▶ Raw records:
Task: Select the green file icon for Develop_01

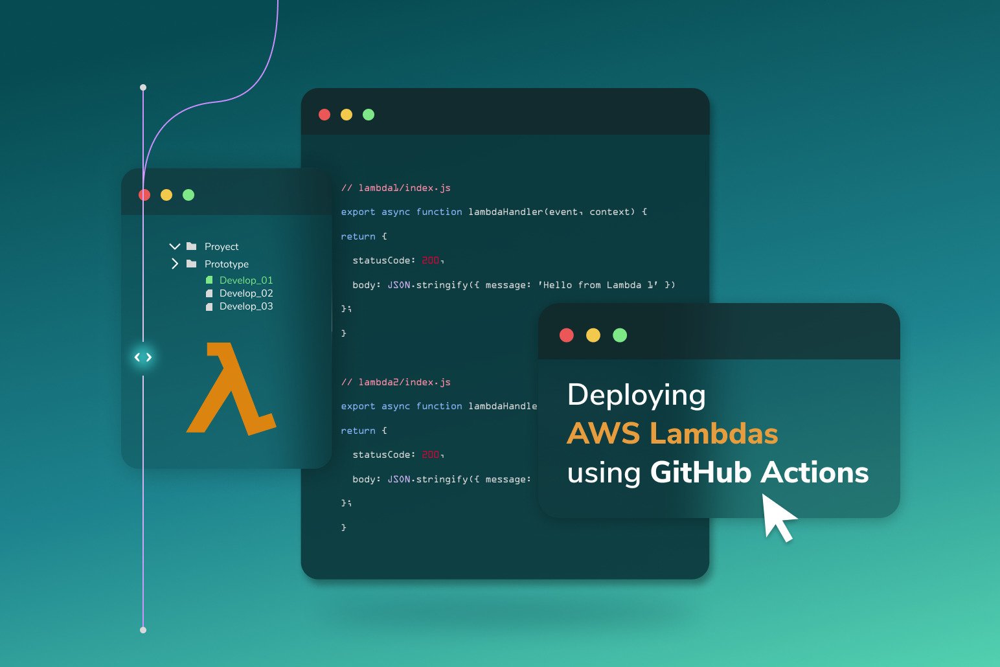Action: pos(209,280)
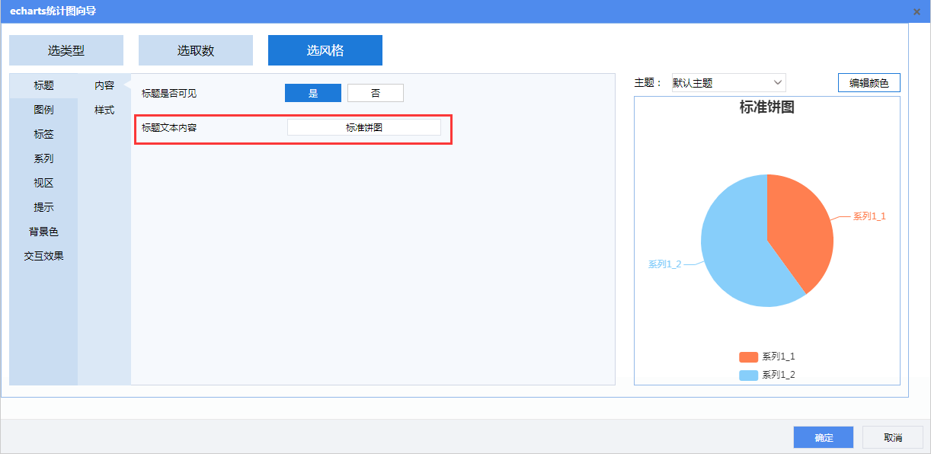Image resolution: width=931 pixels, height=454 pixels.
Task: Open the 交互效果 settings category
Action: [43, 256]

* * *

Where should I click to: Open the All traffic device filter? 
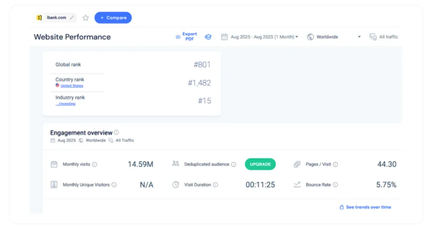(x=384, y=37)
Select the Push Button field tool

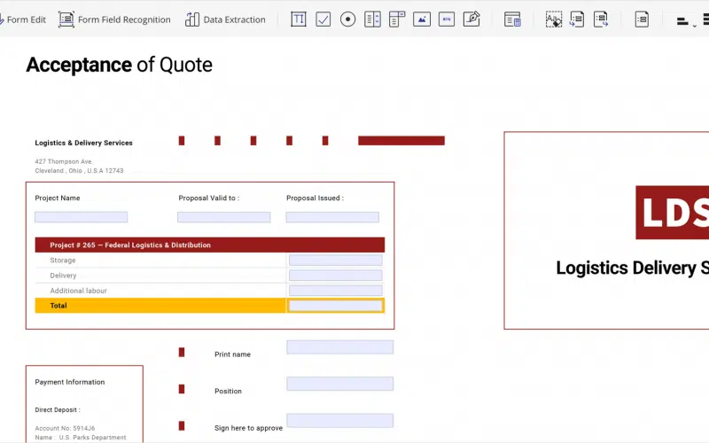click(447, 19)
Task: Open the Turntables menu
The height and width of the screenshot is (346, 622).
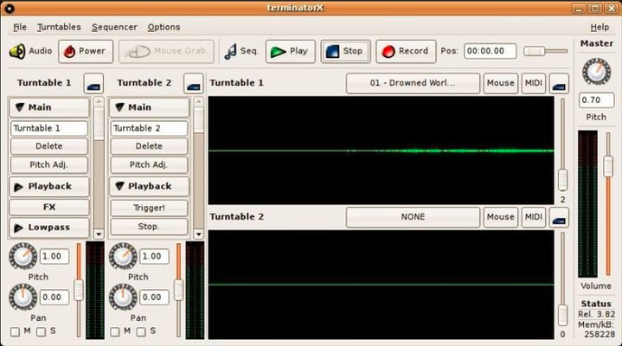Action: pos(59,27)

▶ YOUR GOAL:
Write out the lines from the one with "Select the Push Button field tool" up to and including the one with "Action: pos(59,27)", word for word, and leave the pictures out of your answer.

▶ EXERCISE RESULT:
Select the Push Button field tool

click(447, 19)
Task: Open the Turntables menu
The height and width of the screenshot is (346, 622).
Action: pos(59,27)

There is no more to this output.